» **Passage for review**
◆ ◆ ◆ ◆ ◆

Oh Hill No! Clinton’s Stale Presidential Plan Wrong For Nation

Michael Goodwin – More than five years ago, a Clinton confidant matter-of-factly described for me Hillary’s Plan. She would resign as secretary of state after President Obama’s first term, write a book and then run for president again.

hillaryCheck, check, and, with Sunday’s official launch, check again. Her to-do list is complete.

She stuck like glue to The Plan, which required years of misleading blabber from her and Bubba that she hadn’t decided about 2016. Fish gotta swim, and a Clinton’s gotta run, so there was never an iota of doubt.

But time has marched on and the world has changed, making The Plan, and her, look stuck in the past. What the great Murray Kempton wrote in 1965 of John Lindsay’s first mayoral run — “He is fresh and everyone else is tired” — is not something anybody says of Hillary these days.

She’s been on the national stage for a quarter-century, though because of all the drama, it feels like we’ve lived through several lifetimes with her. Along the way, she’s reinvented herself more often than Madonna. While the spectacle of an aging hoofer trying to keep up with the kids is riveting, the kicks aren’t what they used to be and the odor of desperation is unavoidable.

A presidential campaign headquarters in hipster Brooklyn — really? Announcing on Twitter — really? As Joan Rivers might have advised, Oh, Grow Up!

◆ ◆ ◆ ◆ ◆

» **Data segment**
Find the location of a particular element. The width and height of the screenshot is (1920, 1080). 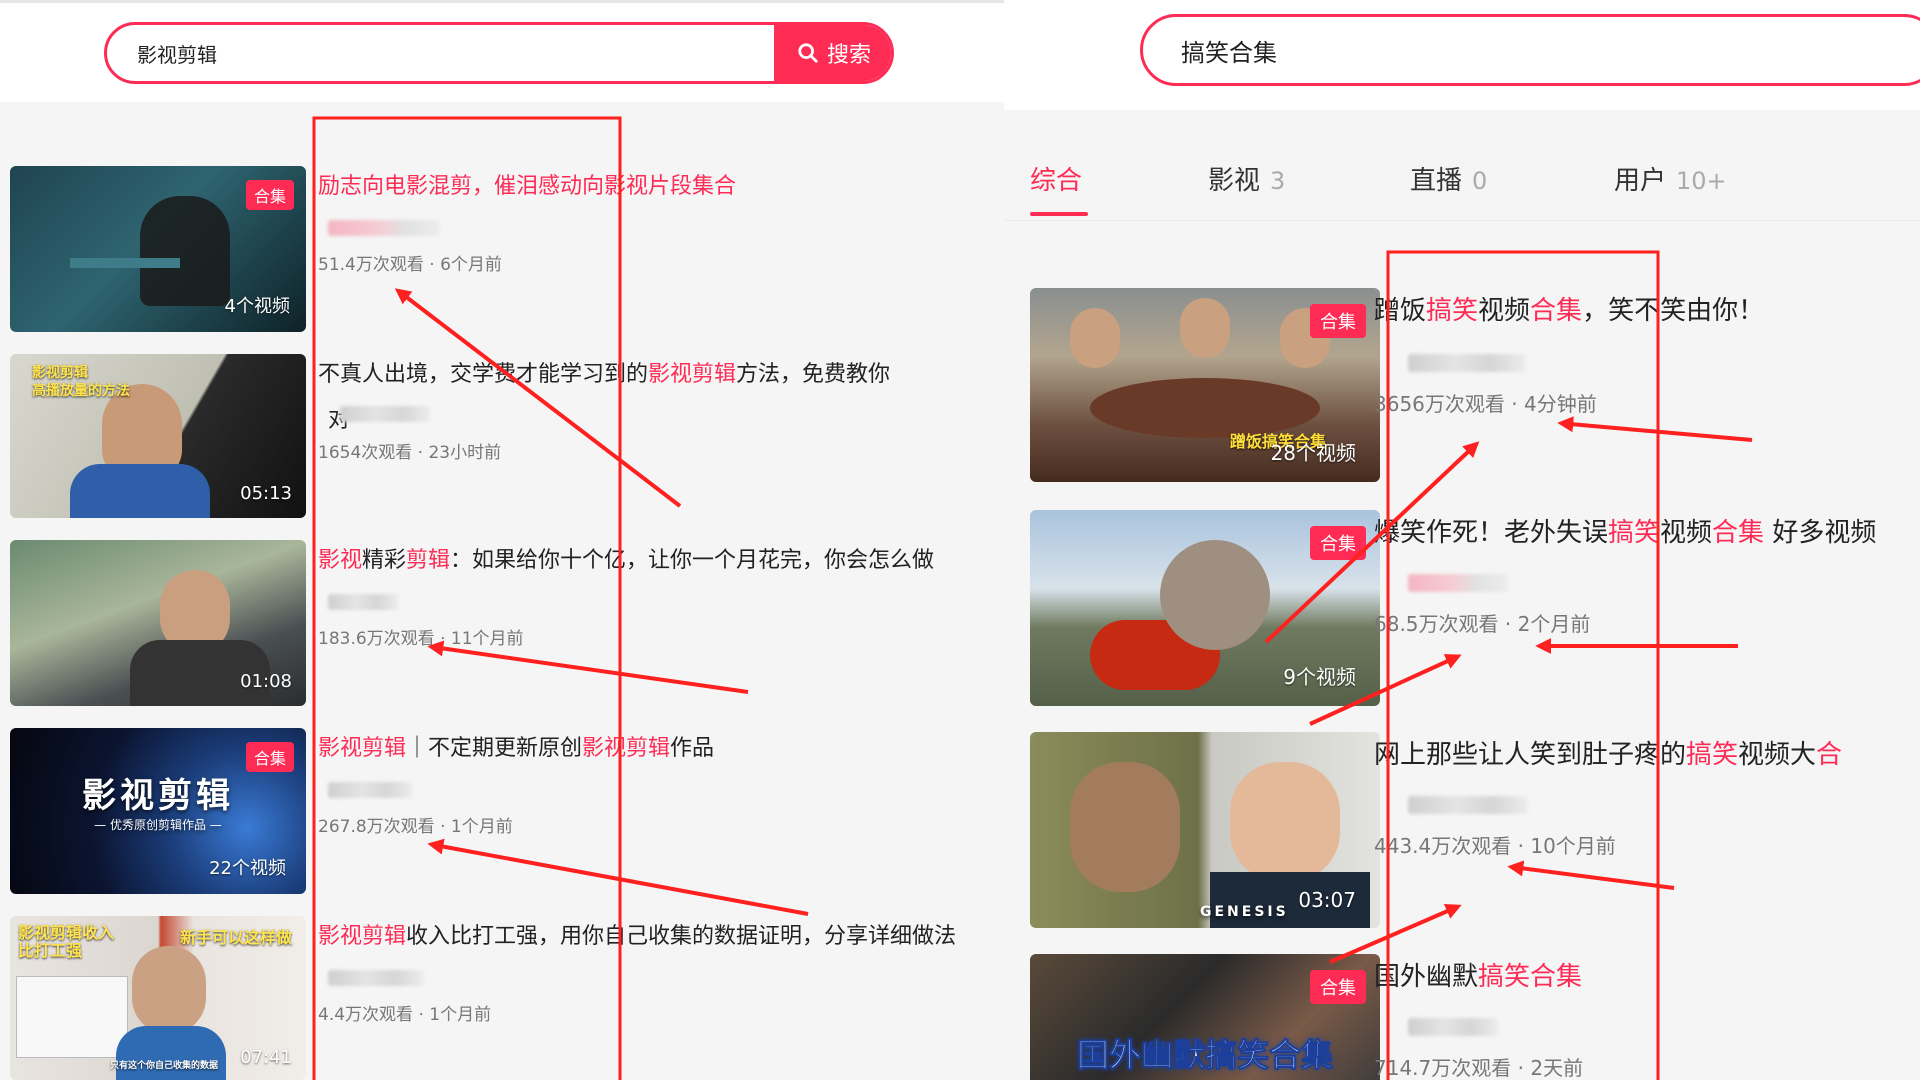

result-title: 国外幽默搞笑合集 is located at coordinates (1478, 974).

◆ ◆ ◆ ◆ ◆

» **Requirement 1**
Write out the column on Hillary Clinton's presidential plan from "But time has" to "desperation is unavoidable.".
» **Requirement 2**
In the column on Hillary Clinton's presidential plan, in what year did Murray Kempton write about John Lindsay's first mayoral run?

» **Exercise result 1**
But time has marched on and the world has changed, making The Plan, and her, look stuck in the past. What the great Murray Kempton wrote in 1965 of John Lindsay’s first mayoral run — “He is fresh and everyone else is tired” — is not something anybody says of Hillary these days.

She’s been on the national stage for a quarter-century, though because of all the drama, it feels like we’ve lived through several lifetimes with her. Along the way, she’s reinvented herself more often than Madonna. While the spectacle of an aging hoofer trying to keep up with the kids is riveting, the kicks aren’t what they used to be and the odor of desperation is unavoidable.

» **Exercise result 2**
1965